Algebra

# Functions: Level 4 Challenges

Andrew has a favorite function $A(x)=px+q^x$ such that $A(1)=4$ and $4A(2)=37$, find the maximum value of $p-q.$

###### Try Part 1.

Suppose $f$ is a continuous, positive real-valued function such that $f(x + y) = f(x)f(y)$ for all real $x,y.$

If $f(8) = 3$ then $\log_{9}(f(2015)) = \dfrac{a}{b}$, where $a$ and $b$ are positive coprime integers. Find $a - b.$

\begin{aligned} e(x)+o(x) &= & f(x) \\ e(x)+x^2& =& o(x) \\ \end{aligned} If the above two equations are true for every real $x$ where $e(x)$ and $o(x)$ are any even and odd functions respectively whereas $f(x)$ may be an ordinary function.
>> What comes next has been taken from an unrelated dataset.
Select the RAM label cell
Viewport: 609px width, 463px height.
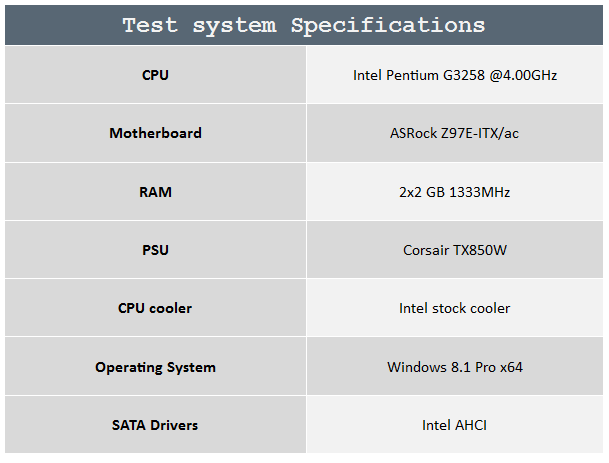tap(155, 192)
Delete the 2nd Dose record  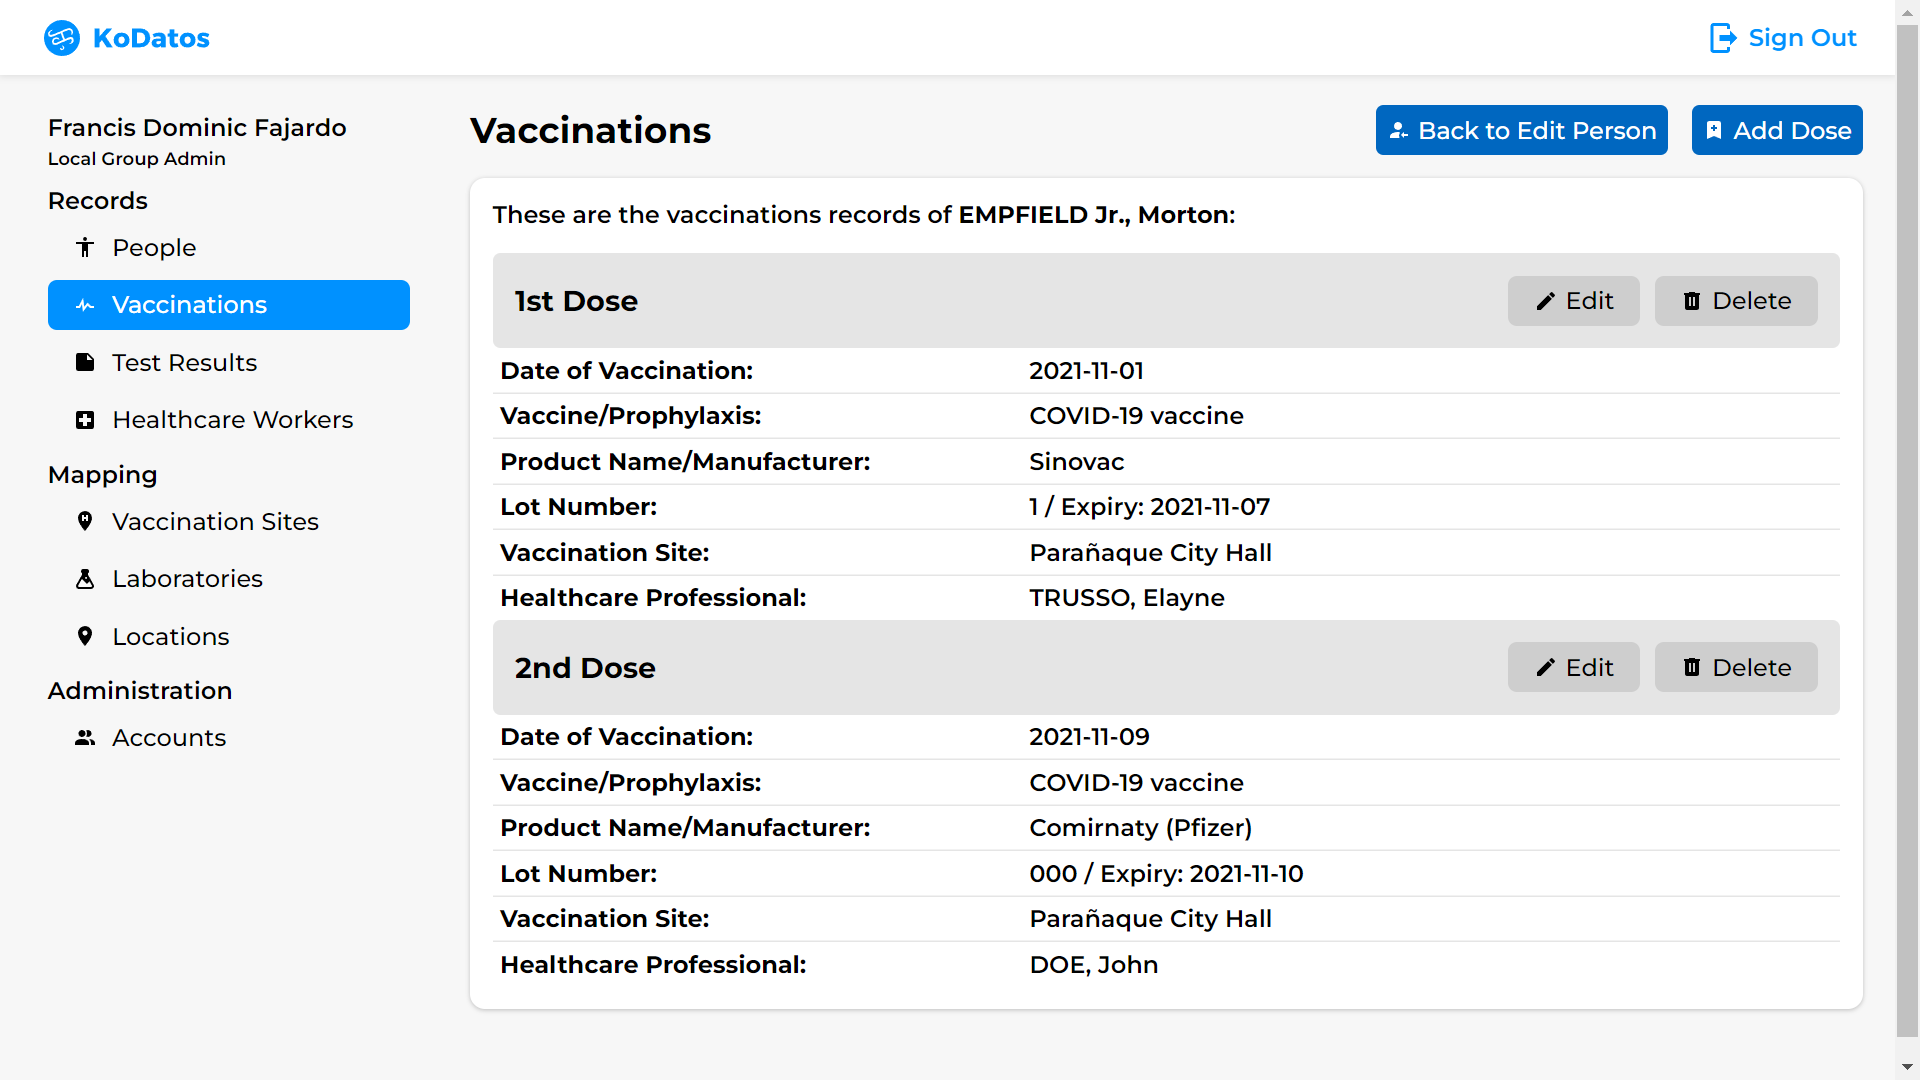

Find $f(2).$

The lovely function $f_{}^{}$ has the beautiful property that, for each real number $x$:

$\large f(x)+f(x-1) = x^2.$

If $f(19)=94$, what is $f(94)$?

###### This is original.

\begin{aligned} f_1 (x)&=&x\\ f_2 (x)&=&1-x\\ f_3 (x)&=&\frac{1}{x}\\ f_4 (x)&=&\frac{1}{1-x}\\ f_5 (x)&=&\frac{x}{x-1}\\ f_6 (x)&=&\frac{x-1}{x}\\ \end{aligned}

If we know that $f_6 (f_m(x))=f_4(x)$ and $f_n (f_4(x))=f_3(x)$, find the minimum value of $m+n$.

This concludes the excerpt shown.